The starkest example is the intellectual property chapter. The China FTA simply affirms both countries’ obligations
under the WTO. The TPPA contains unprecedented new rules on marketing exclusivity for biologic medicines, extends
copyright for 20 years, imposes new rules on patents, restricts technology protection measures, and much more.
The investment chapter confers China-plus rights on the 1608 US corporations operating in New Zealand, plus those from
Japan, Singapore, Canada and elsewhere.
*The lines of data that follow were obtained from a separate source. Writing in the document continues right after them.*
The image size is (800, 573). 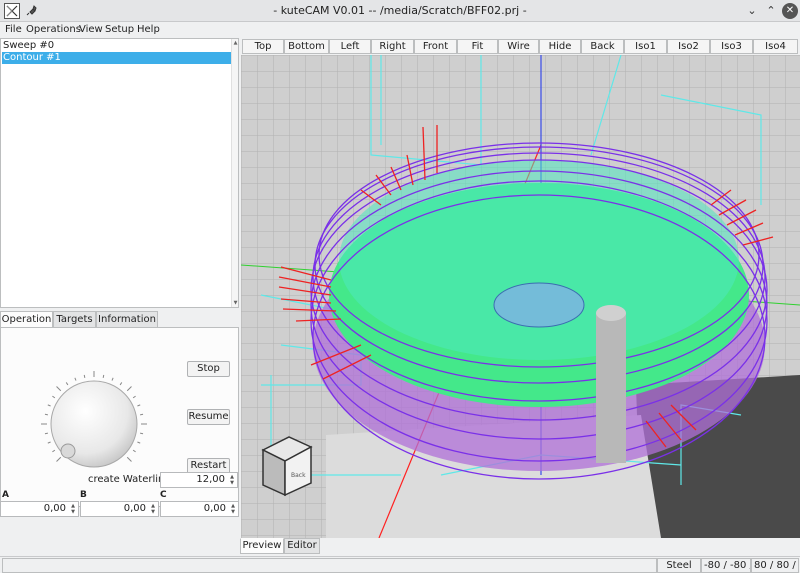 What do you see at coordinates (520, 546) in the screenshot?
I see `bottom-tabs: Preview Editor` at bounding box center [520, 546].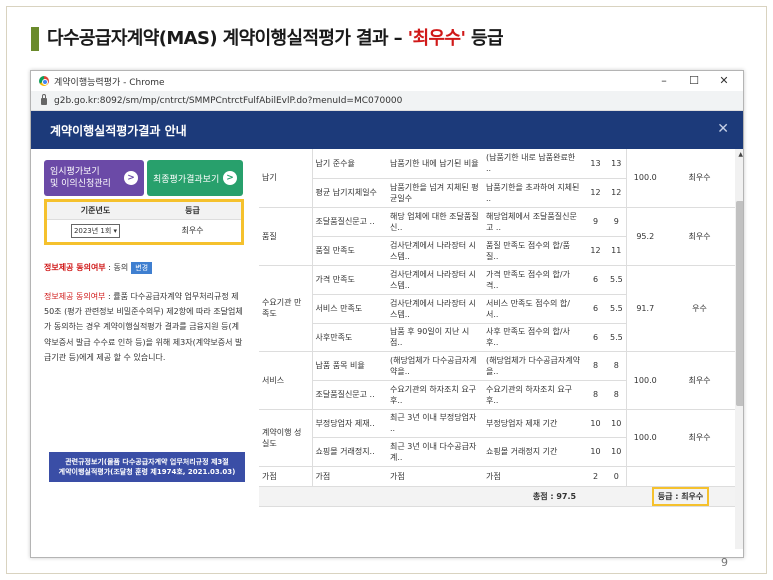  I want to click on change-button: 변경, so click(142, 268).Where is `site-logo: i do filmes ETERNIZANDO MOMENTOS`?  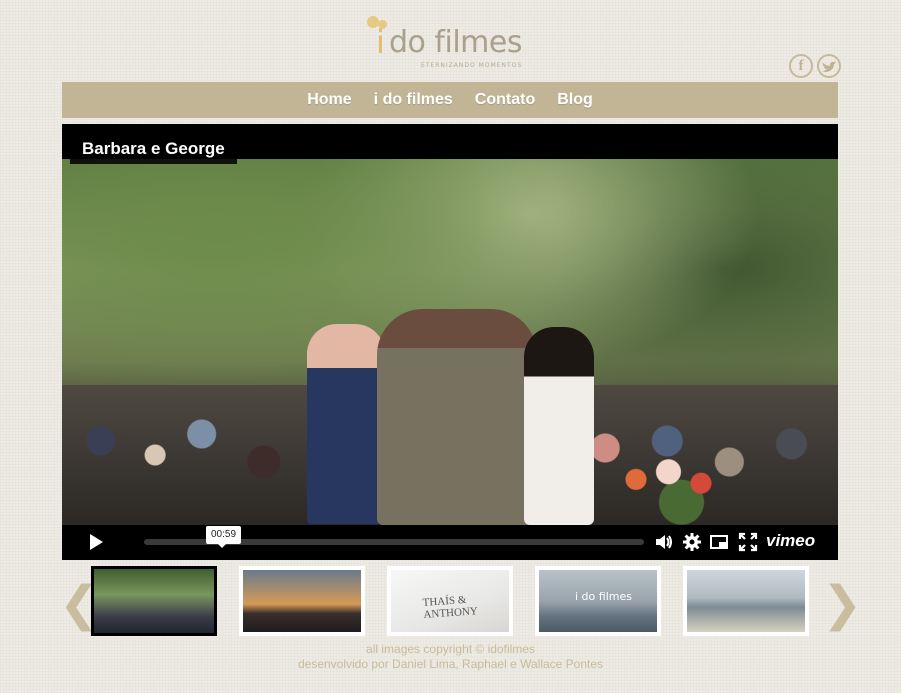
site-logo: i do filmes ETERNIZANDO MOMENTOS is located at coordinates (463, 43).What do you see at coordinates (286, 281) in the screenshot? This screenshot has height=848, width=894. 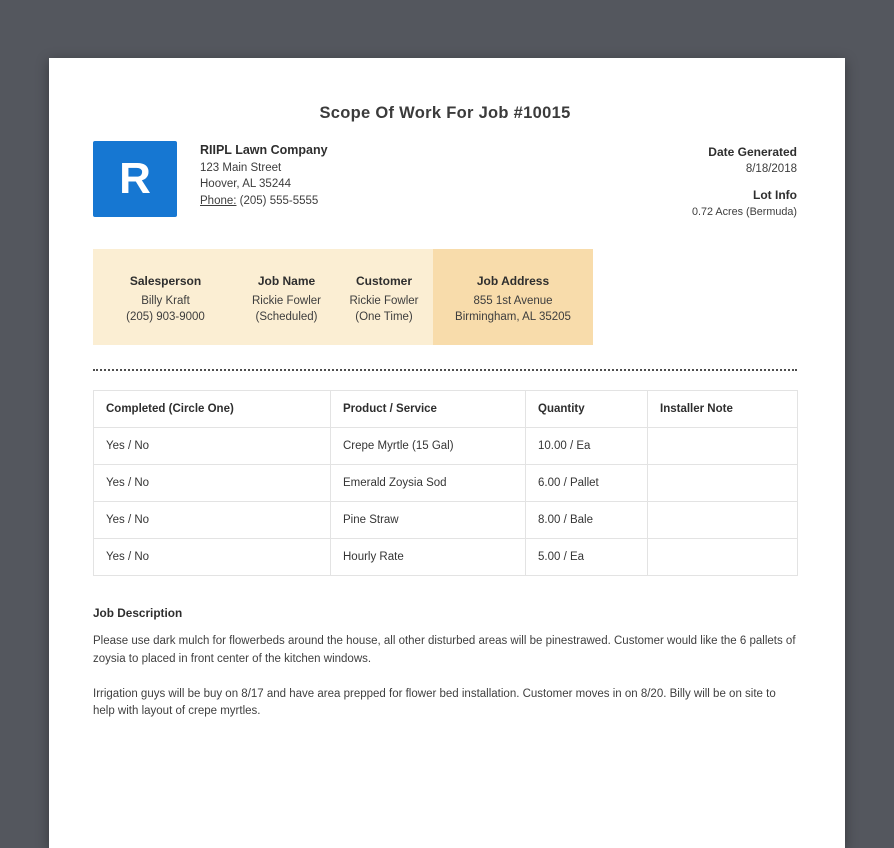 I see `summary-label: Job Name` at bounding box center [286, 281].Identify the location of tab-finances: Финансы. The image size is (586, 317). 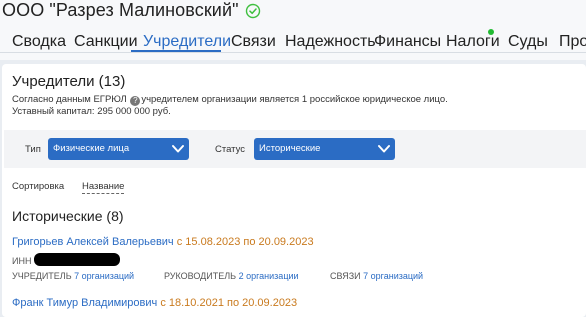
(408, 42).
These include:
· Access to use the TPPA’s investor-state disputes mechanism to deal with contractual disputes over mining and resource
concessions, PPP contracts, and contracts for public services like power, water and telecoms, even when the investor is
not alleging a breach of TPPA rules.
· The (weak) general exception provision does not apply to the investment chapter.
· Non-discrimination rules in the China agreement only apply after the investment is established, whereas the TPPA
covers pre-establishment.
· The Annex that interprets expropriation is more pro-investor than the China FTA, although that was itself more
pro-investor than the Australia New Zealand ASEAN FTA.
Professor Kelsey points out that China’s investors will now enjoy many of the benefits that the TPPA countries and their
corporations gain through the TPPA under the most-favoured-nation rule. This entitles China, and most other countries
with which New Zealand has FTAs, to any better rules provided to investors in subsequent agreements.
The TPPA also contains completely novel chapters on state-owned enterprises, e-commerce and regulatory coherence that
constrain future government’s regulatory sovereignty, and more extensive rules that for China in other chapters, such as
financial services and government procurement.